In 1977, as the city recovered from its bankruptcy scare and reckoned with an unprecedented surge in violent crime, the state department of commerce hired an advertising agency to come up with a slogan and logo that would promote tourism. On the way to a meeting for the campaign, the designer, Milton Glaser, sketched an idea in crayon on scrap paper: I❤️NY, stacked neatly into a square. The design was instantly adopted by the city, purchased endlessly by tourists, ripped off by counterfeiters, and invoked endlessly during New York’s darkest days.
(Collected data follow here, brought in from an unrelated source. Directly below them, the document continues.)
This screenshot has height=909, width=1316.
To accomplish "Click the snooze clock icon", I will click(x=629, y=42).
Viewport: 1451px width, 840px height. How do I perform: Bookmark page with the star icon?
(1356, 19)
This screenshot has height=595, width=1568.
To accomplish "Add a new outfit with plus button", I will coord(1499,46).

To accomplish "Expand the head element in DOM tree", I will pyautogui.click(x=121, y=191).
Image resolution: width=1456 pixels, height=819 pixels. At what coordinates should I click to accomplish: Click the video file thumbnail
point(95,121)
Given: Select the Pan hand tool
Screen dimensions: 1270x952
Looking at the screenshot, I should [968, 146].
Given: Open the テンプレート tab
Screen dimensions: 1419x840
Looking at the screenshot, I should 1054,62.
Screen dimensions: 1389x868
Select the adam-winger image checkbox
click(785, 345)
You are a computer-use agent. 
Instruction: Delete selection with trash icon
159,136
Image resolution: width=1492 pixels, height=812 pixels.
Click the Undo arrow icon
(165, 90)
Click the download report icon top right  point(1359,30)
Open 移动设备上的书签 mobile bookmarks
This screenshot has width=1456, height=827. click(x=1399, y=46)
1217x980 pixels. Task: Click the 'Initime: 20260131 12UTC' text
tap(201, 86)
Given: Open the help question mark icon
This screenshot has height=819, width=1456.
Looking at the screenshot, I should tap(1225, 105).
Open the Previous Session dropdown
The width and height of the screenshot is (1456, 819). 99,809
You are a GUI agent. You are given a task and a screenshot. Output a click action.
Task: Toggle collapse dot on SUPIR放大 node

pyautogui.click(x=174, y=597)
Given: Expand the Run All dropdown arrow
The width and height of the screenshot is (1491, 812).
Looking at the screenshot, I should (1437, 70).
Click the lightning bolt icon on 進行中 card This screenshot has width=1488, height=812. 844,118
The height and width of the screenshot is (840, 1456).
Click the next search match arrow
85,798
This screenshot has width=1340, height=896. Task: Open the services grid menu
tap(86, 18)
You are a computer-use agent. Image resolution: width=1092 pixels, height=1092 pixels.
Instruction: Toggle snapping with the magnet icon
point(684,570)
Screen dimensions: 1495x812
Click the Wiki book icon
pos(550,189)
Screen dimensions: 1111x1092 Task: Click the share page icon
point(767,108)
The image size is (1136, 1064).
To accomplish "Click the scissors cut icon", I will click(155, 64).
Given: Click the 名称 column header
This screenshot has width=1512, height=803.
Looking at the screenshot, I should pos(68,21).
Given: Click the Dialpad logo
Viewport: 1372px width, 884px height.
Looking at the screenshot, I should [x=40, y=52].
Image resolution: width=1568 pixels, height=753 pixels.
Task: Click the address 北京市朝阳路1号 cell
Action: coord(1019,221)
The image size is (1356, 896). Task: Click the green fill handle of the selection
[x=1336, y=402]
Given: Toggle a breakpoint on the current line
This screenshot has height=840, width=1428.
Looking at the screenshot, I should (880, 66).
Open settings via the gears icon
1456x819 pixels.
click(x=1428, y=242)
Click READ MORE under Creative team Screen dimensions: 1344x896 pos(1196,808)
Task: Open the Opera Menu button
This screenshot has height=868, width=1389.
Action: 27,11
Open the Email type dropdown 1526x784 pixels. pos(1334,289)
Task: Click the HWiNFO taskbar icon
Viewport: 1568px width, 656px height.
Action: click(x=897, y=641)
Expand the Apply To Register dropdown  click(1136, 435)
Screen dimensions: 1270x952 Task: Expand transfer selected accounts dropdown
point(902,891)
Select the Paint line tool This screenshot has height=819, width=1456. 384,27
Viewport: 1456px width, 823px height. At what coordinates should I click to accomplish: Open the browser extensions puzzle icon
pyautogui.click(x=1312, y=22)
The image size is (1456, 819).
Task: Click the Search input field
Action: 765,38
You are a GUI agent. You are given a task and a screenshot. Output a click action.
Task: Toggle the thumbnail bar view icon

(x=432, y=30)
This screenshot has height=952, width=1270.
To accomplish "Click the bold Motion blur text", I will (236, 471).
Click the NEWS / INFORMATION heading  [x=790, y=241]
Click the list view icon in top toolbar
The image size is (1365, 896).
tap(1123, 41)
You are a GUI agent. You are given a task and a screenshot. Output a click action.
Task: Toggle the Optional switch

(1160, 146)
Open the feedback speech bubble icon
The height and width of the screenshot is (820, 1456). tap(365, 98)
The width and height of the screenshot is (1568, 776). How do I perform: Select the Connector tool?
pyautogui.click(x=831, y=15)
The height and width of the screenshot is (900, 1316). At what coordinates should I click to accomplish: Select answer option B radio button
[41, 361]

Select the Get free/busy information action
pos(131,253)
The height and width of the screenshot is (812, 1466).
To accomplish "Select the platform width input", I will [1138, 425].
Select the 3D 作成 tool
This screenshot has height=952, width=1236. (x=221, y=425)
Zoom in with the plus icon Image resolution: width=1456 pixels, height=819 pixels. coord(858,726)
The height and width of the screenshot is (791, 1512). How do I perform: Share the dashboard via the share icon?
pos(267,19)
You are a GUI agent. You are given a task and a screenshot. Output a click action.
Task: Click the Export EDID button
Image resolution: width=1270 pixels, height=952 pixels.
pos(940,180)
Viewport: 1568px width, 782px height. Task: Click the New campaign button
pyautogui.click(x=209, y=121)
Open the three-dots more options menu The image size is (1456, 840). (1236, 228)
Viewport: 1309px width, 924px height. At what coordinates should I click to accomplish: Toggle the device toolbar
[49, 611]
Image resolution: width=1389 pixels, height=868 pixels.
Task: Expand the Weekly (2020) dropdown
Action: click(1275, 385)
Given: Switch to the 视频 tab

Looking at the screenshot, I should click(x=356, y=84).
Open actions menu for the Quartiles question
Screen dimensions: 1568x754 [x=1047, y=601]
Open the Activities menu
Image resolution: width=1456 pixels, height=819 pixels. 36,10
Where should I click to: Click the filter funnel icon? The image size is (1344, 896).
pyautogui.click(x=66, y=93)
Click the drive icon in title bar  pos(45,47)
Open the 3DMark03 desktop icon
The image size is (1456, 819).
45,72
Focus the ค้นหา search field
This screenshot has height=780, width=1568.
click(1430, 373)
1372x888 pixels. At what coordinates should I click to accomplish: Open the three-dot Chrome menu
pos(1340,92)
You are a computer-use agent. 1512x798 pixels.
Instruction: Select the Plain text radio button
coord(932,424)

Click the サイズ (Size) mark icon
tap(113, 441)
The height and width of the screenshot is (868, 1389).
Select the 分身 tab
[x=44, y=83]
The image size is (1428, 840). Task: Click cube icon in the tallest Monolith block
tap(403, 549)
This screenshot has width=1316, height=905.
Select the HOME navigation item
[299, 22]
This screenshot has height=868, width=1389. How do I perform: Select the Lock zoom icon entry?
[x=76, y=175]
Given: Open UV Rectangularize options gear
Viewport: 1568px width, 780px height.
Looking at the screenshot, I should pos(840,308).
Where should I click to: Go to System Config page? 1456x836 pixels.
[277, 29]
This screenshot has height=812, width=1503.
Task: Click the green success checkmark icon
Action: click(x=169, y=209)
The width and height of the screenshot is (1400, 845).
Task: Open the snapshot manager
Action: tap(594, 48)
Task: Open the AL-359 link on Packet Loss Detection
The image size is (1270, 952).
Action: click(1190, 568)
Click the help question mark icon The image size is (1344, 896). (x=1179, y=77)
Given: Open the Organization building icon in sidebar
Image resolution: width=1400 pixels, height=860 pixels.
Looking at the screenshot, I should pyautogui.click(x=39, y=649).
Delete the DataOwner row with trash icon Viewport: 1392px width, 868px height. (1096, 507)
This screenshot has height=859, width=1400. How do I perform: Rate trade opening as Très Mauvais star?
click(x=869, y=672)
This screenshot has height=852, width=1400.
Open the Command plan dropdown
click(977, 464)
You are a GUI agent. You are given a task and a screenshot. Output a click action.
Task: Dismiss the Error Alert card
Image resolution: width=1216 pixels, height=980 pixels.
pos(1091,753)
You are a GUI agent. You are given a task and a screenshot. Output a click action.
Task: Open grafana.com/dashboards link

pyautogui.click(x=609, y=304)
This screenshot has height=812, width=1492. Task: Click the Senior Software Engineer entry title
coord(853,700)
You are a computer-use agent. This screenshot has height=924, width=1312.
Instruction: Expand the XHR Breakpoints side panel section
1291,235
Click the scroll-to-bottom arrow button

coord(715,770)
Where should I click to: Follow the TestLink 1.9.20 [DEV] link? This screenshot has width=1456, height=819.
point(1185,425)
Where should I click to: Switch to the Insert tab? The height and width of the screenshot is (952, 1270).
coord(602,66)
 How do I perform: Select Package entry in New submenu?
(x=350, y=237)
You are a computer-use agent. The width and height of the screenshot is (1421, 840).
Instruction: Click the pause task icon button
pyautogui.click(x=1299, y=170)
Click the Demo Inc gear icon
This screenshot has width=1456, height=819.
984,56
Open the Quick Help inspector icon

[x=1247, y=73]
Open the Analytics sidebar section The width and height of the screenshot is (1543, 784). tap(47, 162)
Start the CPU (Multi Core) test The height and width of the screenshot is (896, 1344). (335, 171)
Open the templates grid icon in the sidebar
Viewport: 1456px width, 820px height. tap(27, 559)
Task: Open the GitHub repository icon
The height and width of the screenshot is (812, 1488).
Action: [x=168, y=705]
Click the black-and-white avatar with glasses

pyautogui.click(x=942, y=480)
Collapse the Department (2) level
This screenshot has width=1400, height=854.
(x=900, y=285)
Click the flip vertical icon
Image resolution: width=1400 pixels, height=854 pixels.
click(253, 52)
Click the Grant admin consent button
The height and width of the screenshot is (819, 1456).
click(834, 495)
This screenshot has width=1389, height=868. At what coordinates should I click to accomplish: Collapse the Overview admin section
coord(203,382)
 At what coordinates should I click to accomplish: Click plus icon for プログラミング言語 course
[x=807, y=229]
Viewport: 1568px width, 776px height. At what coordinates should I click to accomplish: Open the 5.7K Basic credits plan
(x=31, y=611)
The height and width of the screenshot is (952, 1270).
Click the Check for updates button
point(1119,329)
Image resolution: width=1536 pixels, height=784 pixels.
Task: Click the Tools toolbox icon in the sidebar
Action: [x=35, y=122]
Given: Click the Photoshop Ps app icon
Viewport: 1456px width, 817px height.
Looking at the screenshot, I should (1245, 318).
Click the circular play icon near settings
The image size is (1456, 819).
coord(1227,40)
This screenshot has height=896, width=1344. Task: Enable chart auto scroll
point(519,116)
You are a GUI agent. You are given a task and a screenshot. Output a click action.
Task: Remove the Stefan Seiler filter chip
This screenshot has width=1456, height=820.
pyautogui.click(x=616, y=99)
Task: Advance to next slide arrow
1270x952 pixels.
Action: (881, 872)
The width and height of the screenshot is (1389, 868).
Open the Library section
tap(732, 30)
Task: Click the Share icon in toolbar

Now there’s a new logo for 2023, but the reception for this one may not be so warm. On Monday, the Partnership for New York — a group of businesses and very rich people promoting economic growth and advising policy in the city — debuted a campaign to boost civic pride post-pandemic. But what they came up with kinda sucks:
The Partnership reportedly wanted to acknowledge the original Glaser design “but push it in a different direction” by adapting the font in use on subway signs. (Which, by the way, is Helvetica, one of the best-known and most-used fonts around.) The logo’s designer told the New York Times that the group aimed to “give it more of a modern twist,” which does come through thanks to the emoji heart. But, importantly, the way the thing is centered makes it read like “WE NYC ❤️,” not “WE ❤️ NYC.” When the logo dropped on Monday morning, I showed it to my girlfriend. “Did you make that?” she asked, well aware of my lack of artistic talent. “Something’s not right. It’s off.”
The vision for the new campaign, with its goal of combating “negativity,” as CEO Kathryn Wylde put it in recent interviews, is commendable. Wylde says the Partnership wants to remind New Yorkers that “we don’t have to maintain these divisions that have grown up between business and labor and rich and poor.” But if the initiative’s heart is in the right place, the logo’s heart is not. Though we at New York may be slightly biased in favor of Milton Glaser.